### CHALLENGES
(1) In the control arm passage, rewrite the part between "OS-E: 0845 Control" and "your working directory.", inclusive, with "working directory" changed to "project folder".
(2) For each statement, say yes or no according to the control arm passage, and quote the words that decide it.
(a) The optimization objective is to minimize volume.
(b) The Stress NORM value is internally constrained to a value higher than 1.0.
(c) The non-designable regions of the mesh are shown in red.
(3) Resume the control arm passage from its last sentence.

### PASSAGE SHOWN
OS-E: 0845 Control Arm with Local Stress Constraint

Demonstrates the use of Stress Constraint in Topology Optimization on a control arm.

The finite element mesh containing designable (red) and non-designable regions (brown) is shown in Figure 1.

Figure 1. FE Model

Model Files

Before you begin, copy the file(s) used in this example to your working directory.

Model Description

Topology optimization of control arm is solved for:
Analysis Type
Linear Static
Force and Moment
Objective: Min Volume
Subject to: Local stress constraint

New stress responses for Topology and Free-Size optimization can be defined via the DRESP1 Bulk Data Entry. The Stress Responses are internally aggregated using the Stress-NORM approach to maintain the number of created responses at a reasonable number.

The Stress-NORM method is used to approximately calculate the maximum value of the stresses of all the elements included in a particular response. This is also scaled with the stress bounds specified for each element. Therefore, to minimize the maximum stresses in a particular element set, the resulting Stress NORM value is internally constrained to a value lower than 1.0. For more information on the Stress-NORM method, refer to the DRESP1 Bulk Data Entry in the Reference Guide.

Rows for locating described items:
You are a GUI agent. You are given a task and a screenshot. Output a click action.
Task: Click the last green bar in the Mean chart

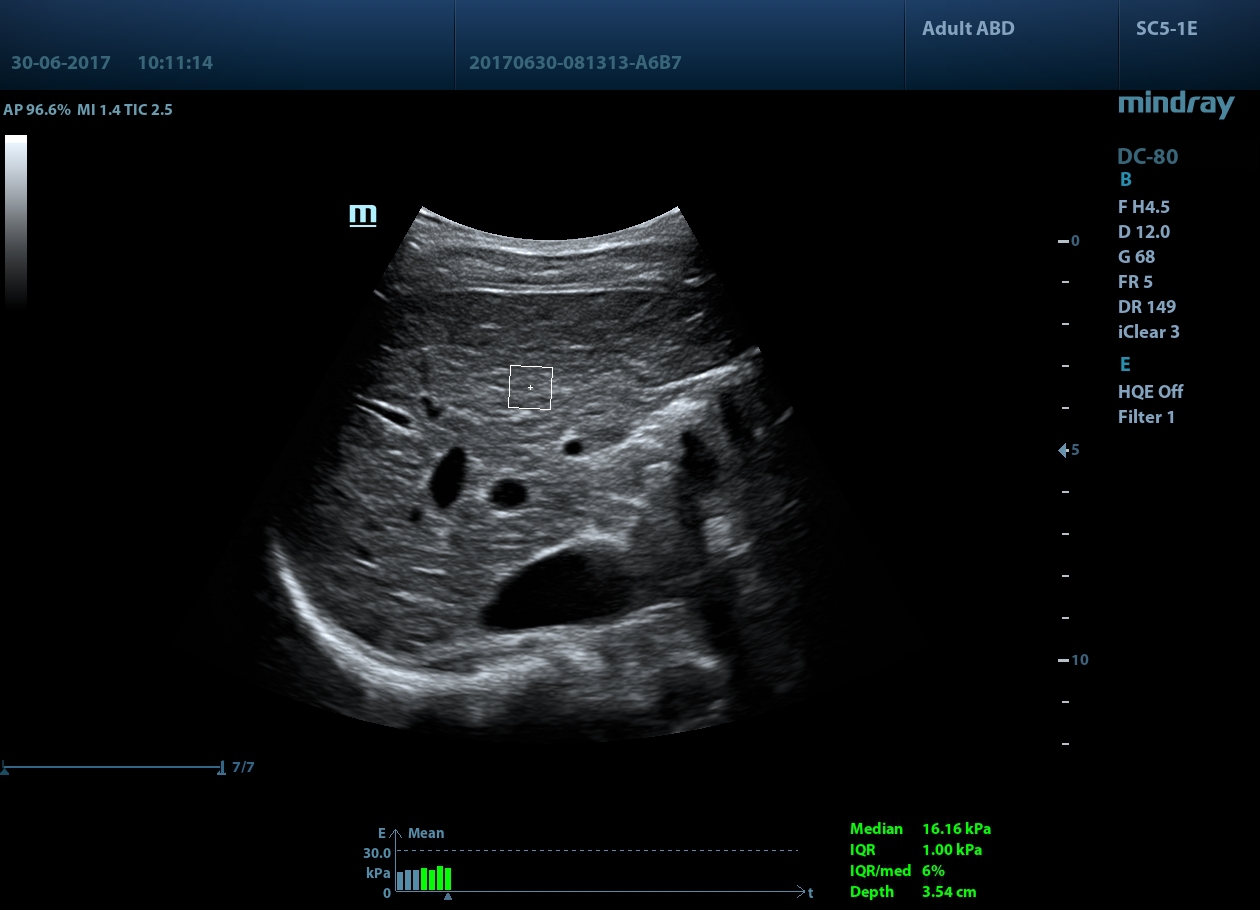coord(449,879)
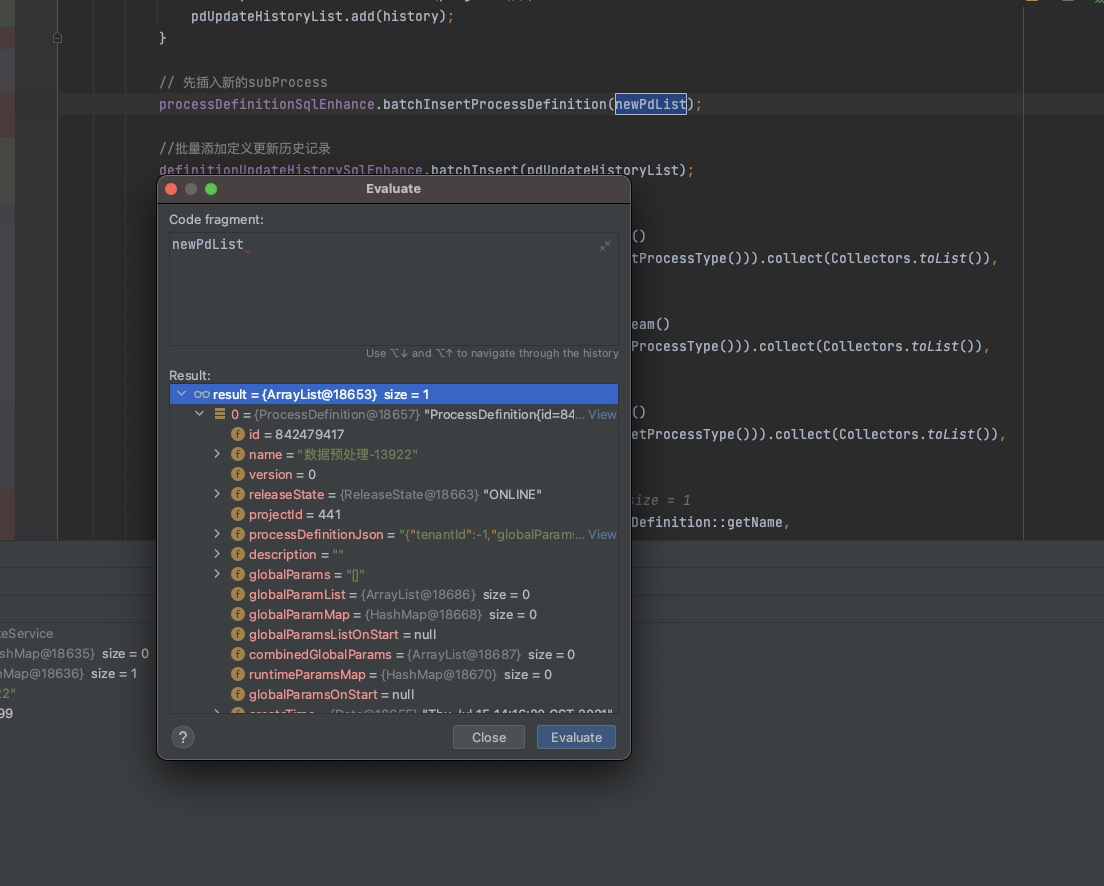
Task: Click the watch glasses icon on result row
Action: pyautogui.click(x=201, y=394)
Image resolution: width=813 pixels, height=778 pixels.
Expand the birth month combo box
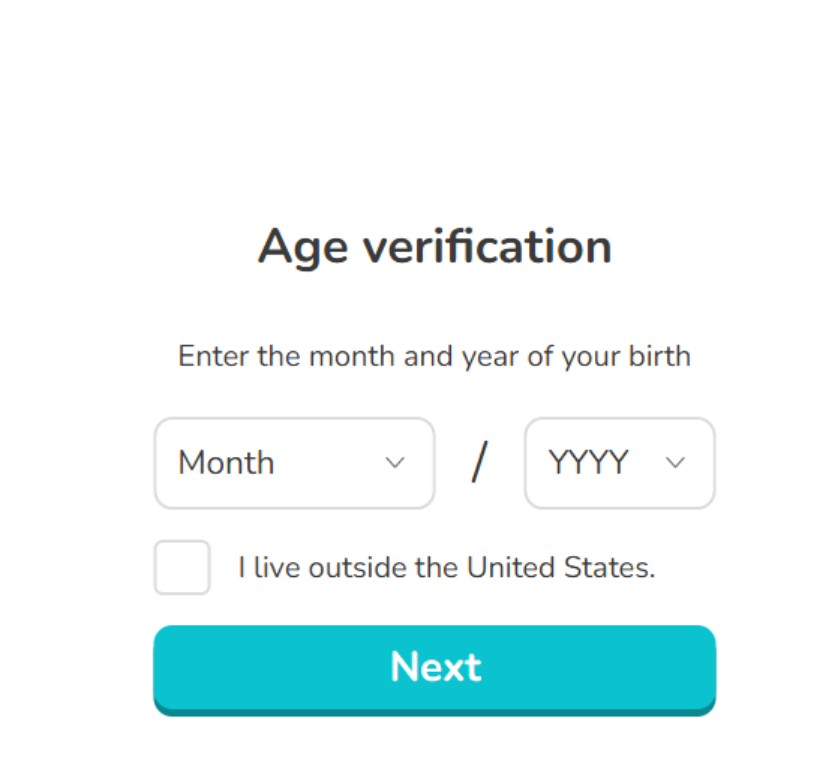coord(294,463)
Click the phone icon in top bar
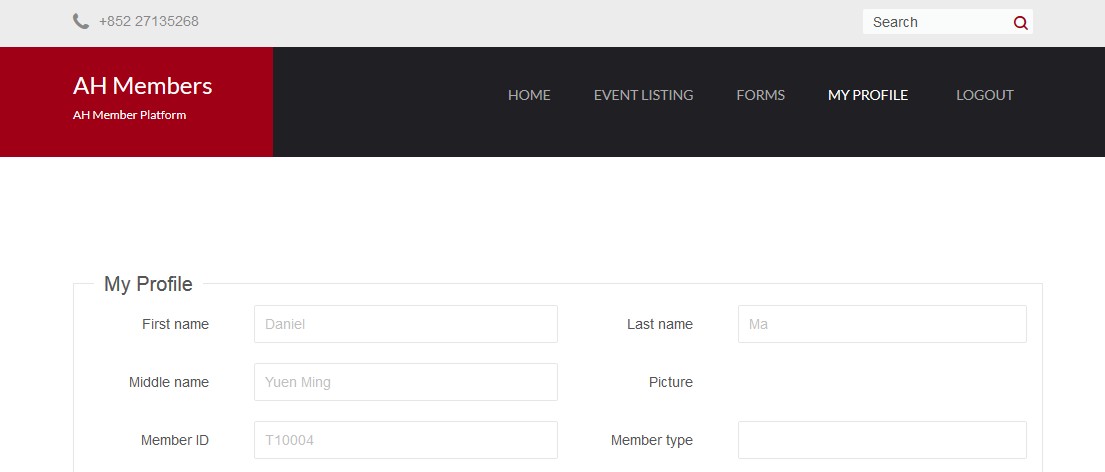This screenshot has width=1105, height=472. tap(81, 21)
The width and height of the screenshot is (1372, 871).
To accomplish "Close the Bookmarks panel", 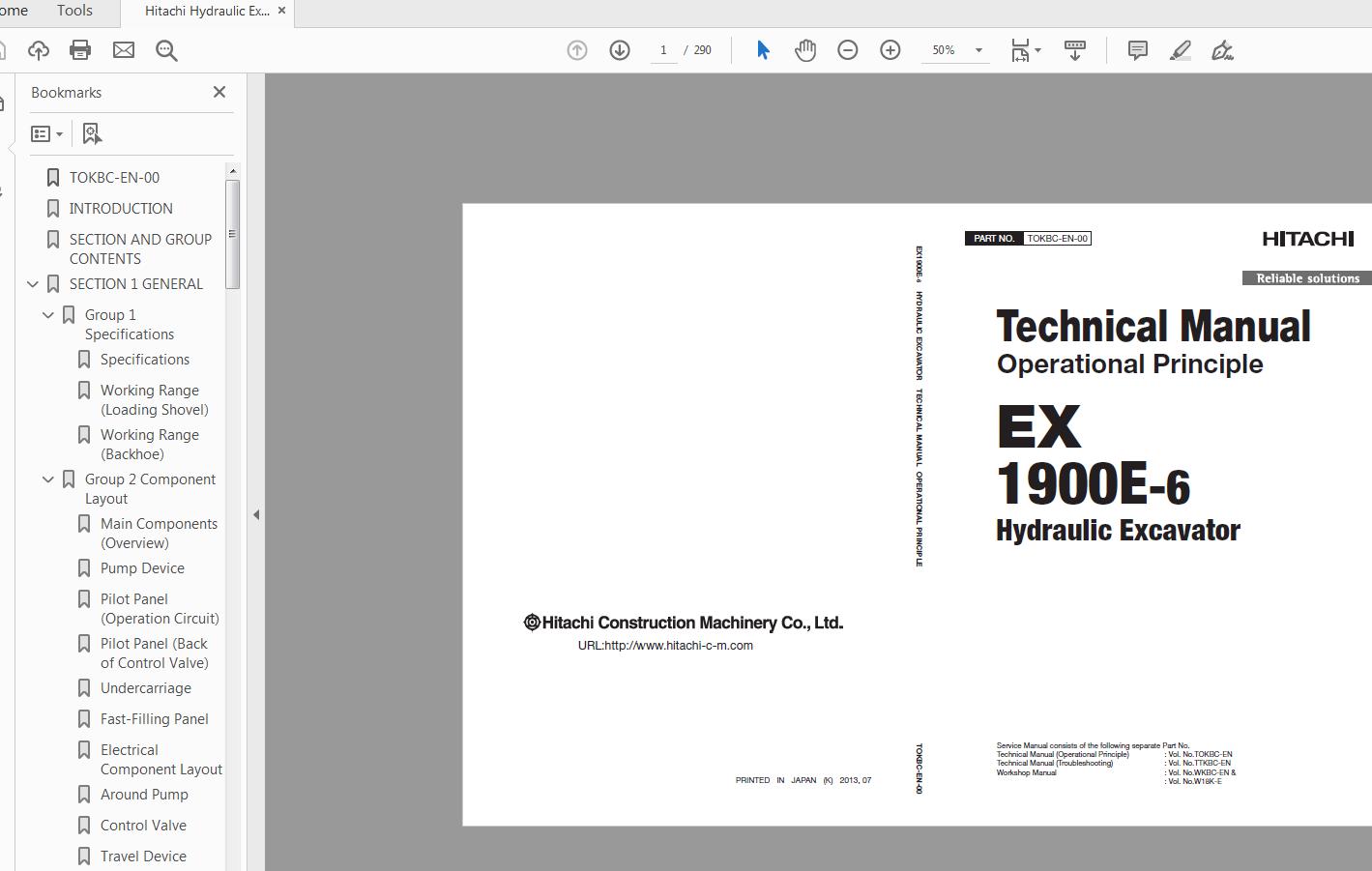I will coord(219,92).
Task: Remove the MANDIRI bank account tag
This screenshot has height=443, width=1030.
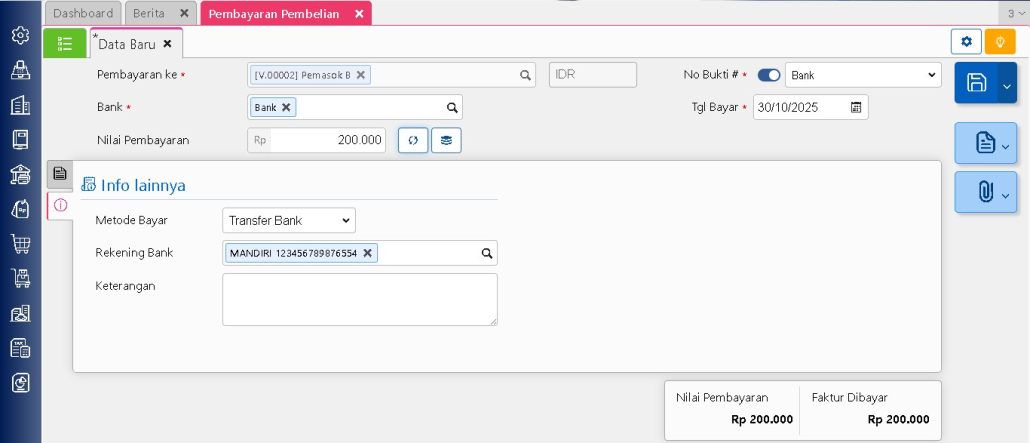Action: click(368, 254)
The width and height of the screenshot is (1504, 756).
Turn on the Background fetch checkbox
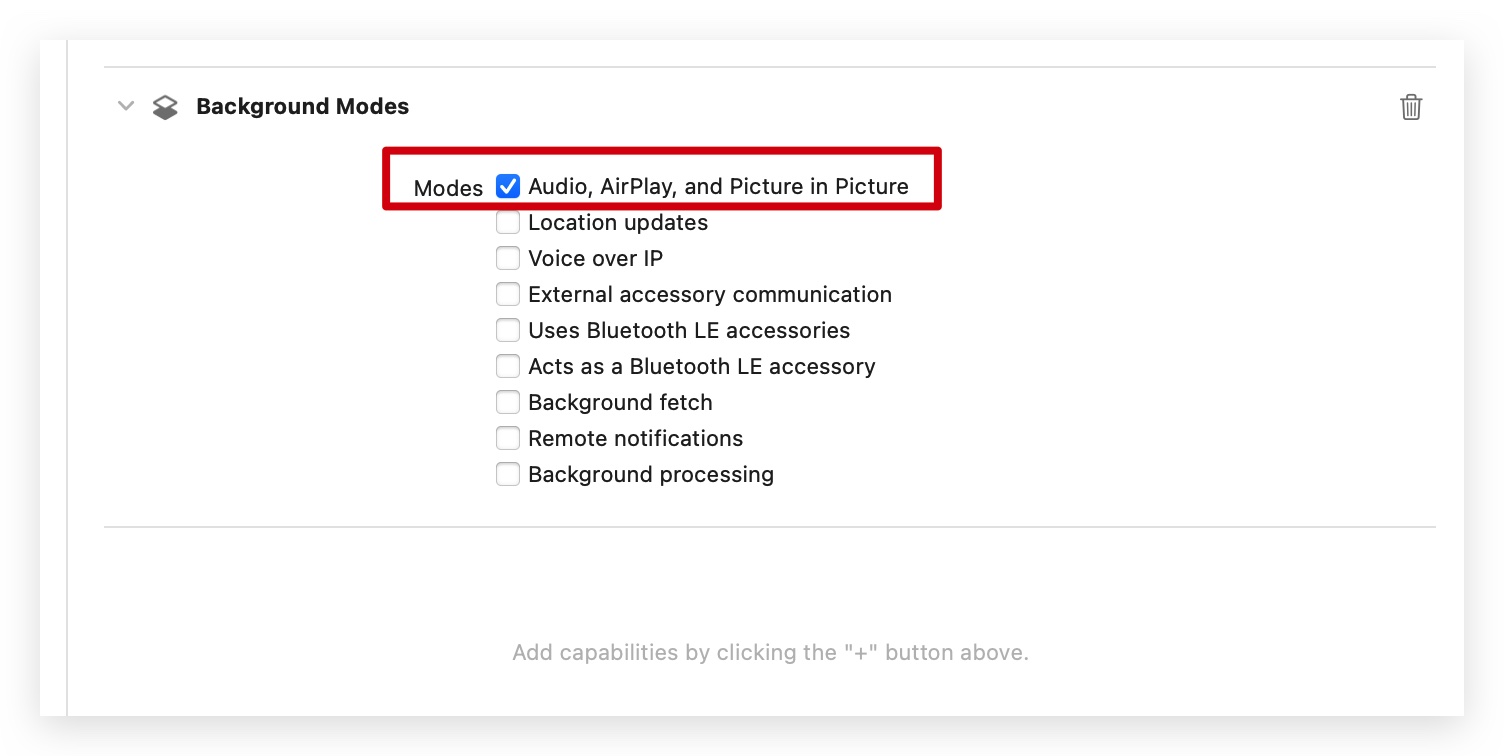click(508, 402)
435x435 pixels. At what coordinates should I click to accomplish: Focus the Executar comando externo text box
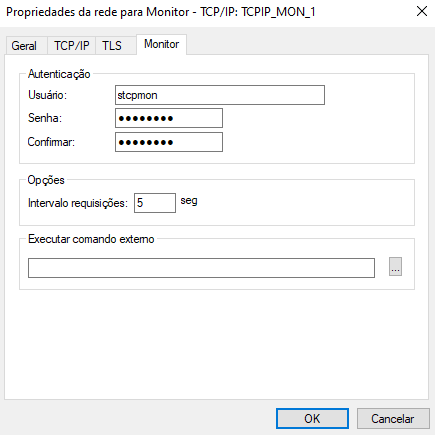point(201,268)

### ANSWERS
(1)
OS-E: 0845 Control Arm with Local Stress Constraint

Demonstrates the use of Stress Constraint in Topology Optimization on a control arm.

The finite element mesh containing designable (red) and non-designable regions (brown) is shown in Figure 1.

Figure 1. FE Model

Model Files

Before you begin, copy the file(s) used in this example to your project folder.

(2)
(a) Yes: "Objective: Min Volume"
(b) No: "internally constrained to a value lower than 1.0"
(c) No: "designable (red) and non-designable regions (brown)"

(3)
FE Model
Elements Types
The linear material properties are:
Young’s Modulus
1.6E5 MPa
Poisson's Ratio
Initial Density
7.1E-9 Mg/mm3


Figure 2. Element Stress Plot
OptiStruct provides the Element density information for all of the iterations (Figure 3 and Figure 4). In addition, OptiStruct will also show Displacement and von Mises stress results of a linear static analysis for iteration 0 and iteration 44 (Figure 2).

Figure 3. Element Density Contour

Figure 4. Element Density Contour (different view)